2024 AIChE Annual Meeting

Development of a Tunable Collagen/Heparin Matrix for Investigating Mechanical Cytoskeletal Crosstalk

The cytoskeleton plays a crucial role in cellular architecture, directing both cellular shape and a variety of mechanically influenced tasks, such as cell division, sensing and adaptation, and motility. The cytoskeleton can dynamically alter its length and stiffness through sensing its environment, yielding specific cellular responses. Mechanical changes can also occur from the bottom up through changes in cytoskeletal crosslinking and motor protein activity, altering molecular-level stiffness and thus further complicating mechanochemical feedback loops. The relative influences of “top down” versus “bottom up” mechanics on cellular activity and to what extent they are integrated within cytoskeletal systems remain unclear.
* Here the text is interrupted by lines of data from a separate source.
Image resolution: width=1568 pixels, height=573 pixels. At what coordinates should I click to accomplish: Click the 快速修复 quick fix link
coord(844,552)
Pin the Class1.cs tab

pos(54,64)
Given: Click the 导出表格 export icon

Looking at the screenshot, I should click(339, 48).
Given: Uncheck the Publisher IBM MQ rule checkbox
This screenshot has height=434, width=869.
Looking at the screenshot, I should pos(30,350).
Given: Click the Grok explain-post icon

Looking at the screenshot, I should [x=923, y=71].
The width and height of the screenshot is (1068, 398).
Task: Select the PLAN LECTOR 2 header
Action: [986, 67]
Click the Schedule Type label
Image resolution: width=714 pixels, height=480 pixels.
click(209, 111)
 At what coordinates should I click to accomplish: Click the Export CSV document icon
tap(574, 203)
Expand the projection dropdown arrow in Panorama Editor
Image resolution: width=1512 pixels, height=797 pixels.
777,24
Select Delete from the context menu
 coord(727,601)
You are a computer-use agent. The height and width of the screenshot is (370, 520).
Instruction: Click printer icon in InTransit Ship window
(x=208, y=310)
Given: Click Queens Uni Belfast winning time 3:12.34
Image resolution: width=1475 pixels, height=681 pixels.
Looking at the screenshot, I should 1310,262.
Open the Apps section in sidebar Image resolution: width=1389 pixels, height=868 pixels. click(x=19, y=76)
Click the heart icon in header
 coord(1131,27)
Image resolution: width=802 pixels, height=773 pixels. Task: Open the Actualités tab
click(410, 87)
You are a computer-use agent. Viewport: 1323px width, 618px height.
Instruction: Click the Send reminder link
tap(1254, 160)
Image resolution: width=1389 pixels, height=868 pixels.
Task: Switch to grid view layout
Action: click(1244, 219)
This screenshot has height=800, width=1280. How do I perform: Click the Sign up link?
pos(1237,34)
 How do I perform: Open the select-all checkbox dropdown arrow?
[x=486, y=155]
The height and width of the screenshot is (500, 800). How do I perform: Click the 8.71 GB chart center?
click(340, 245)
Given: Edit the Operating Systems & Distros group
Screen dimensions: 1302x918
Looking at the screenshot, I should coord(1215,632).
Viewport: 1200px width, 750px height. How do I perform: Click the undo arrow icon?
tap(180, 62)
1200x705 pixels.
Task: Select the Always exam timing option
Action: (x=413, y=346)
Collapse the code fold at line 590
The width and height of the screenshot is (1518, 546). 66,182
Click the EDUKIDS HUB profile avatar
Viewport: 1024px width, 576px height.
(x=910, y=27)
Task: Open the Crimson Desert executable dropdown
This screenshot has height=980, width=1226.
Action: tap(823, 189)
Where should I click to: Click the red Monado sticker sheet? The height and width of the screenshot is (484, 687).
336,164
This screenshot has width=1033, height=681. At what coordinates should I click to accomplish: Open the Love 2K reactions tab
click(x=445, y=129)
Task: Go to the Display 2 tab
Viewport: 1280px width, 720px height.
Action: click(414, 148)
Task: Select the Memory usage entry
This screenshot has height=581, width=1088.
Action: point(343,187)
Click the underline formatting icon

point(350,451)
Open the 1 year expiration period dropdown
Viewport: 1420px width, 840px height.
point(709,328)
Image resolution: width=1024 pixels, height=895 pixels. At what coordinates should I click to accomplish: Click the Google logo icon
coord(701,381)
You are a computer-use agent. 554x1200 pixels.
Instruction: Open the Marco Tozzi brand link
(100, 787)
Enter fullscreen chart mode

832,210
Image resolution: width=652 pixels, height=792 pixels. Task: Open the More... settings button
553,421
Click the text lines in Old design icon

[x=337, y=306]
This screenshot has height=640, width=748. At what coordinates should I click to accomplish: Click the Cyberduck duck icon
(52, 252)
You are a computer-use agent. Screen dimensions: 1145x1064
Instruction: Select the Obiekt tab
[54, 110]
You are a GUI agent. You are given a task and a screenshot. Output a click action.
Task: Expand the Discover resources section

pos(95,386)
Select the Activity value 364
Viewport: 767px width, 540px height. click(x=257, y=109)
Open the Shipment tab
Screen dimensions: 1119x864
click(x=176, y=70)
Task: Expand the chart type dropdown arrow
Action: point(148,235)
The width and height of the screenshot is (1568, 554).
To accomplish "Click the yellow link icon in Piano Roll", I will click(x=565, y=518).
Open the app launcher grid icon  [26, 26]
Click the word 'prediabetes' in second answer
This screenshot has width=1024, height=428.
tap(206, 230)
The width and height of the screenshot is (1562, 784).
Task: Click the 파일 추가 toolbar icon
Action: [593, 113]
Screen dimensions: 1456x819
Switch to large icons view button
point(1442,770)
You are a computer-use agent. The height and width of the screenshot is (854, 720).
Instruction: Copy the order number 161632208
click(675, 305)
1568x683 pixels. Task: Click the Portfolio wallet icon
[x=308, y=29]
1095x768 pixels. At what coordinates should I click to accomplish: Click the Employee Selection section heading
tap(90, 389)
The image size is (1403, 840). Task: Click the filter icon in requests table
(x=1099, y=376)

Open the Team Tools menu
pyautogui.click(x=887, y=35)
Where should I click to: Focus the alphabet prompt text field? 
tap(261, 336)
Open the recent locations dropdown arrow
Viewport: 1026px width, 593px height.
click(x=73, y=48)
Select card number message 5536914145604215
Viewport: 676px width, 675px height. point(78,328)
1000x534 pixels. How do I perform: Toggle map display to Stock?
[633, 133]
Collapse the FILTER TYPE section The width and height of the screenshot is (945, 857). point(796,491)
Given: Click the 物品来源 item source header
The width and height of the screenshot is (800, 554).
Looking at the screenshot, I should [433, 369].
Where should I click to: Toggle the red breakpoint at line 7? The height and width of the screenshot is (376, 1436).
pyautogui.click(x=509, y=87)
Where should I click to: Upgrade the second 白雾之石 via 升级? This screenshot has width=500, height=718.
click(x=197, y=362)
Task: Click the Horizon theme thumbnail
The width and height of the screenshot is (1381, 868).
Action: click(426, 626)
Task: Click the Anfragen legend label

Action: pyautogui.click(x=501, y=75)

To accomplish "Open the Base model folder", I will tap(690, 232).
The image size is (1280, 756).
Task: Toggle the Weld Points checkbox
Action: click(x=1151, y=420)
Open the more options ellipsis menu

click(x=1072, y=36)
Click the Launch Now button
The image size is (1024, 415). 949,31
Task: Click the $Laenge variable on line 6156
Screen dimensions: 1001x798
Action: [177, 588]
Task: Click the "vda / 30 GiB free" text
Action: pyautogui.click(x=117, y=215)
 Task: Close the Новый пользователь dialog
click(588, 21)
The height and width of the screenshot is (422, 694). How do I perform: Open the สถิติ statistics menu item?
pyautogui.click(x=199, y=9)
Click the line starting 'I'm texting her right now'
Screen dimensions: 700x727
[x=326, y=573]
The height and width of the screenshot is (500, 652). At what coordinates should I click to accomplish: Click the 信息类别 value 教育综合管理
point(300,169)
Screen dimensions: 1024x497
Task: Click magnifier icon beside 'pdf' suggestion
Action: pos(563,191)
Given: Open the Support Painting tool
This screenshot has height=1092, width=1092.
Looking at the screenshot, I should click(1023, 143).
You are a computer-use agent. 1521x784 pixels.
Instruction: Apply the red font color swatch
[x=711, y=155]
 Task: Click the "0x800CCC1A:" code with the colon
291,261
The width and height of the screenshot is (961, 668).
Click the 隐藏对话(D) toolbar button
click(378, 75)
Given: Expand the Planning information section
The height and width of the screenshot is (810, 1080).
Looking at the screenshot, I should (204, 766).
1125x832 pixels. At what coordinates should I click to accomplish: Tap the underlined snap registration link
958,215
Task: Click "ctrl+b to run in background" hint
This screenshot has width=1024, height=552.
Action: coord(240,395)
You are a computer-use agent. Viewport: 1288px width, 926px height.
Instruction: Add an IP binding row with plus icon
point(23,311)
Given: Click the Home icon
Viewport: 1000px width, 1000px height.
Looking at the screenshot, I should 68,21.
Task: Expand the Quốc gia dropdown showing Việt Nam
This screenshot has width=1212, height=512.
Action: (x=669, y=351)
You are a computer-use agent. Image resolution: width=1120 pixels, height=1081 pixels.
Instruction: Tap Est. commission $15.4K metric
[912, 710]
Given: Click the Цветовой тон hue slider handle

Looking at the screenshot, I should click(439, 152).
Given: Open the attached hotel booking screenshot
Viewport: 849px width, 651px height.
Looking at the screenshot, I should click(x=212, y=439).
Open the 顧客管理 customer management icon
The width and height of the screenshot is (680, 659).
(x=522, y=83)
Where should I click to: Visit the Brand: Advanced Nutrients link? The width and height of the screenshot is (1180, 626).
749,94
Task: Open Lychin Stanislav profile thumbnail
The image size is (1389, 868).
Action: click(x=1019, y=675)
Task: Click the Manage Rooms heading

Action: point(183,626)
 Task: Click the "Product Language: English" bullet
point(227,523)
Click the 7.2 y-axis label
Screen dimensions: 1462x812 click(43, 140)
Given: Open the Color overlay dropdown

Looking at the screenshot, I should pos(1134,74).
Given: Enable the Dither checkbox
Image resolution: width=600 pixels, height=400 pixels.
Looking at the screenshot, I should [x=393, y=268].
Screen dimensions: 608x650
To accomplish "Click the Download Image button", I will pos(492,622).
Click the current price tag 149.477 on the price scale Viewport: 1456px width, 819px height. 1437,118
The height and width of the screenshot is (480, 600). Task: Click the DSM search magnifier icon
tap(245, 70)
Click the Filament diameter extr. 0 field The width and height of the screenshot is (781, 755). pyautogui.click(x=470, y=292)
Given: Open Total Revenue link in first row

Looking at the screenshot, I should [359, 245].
This inherent dynamic nature proves difficult to mimic in in vitro studies designed to probe protein interaction and function of the cytoskeleton. To understand how the local mechanical environment plays a role in cytoskeletal crosstalk, we integrated a mechanically tunable collagen/heparin matrix constructed with a layer-by-layer technique combined with actomyosin ensembles. The layers are characterized using a quartz crystal microbalance with dissipation monitoring (QCM-D), which can detect nanoscale changes in mass and viscoelastic properties. Using the QCM-D, we were able to show increases in thickness and viscoelasticity of the matrix with an increasing number of collagen/heparin bilayers. We have also demonstrated that actin will stably bind the matrix at multiple layer depths. The presence of these layers will mimic different cytoskeletal environment stiffnesses and be coupled with actomyosin ensembles to understand how changing the system-level mechanical environment will alter force generation dynamics of myosin II using optical trapping. Preliminary bundle experiments suggest that the presence of the collagen/heparin bilayers improves the stability of actin filaments and the rate of photobleaching seen on the microscope. This approach allows us to investigate the biophysical crosstalk mechanisms of actomyosin ensembles and elucidate the sensory force feedback loops that ultimately scale and influence large-scale cellular tasks.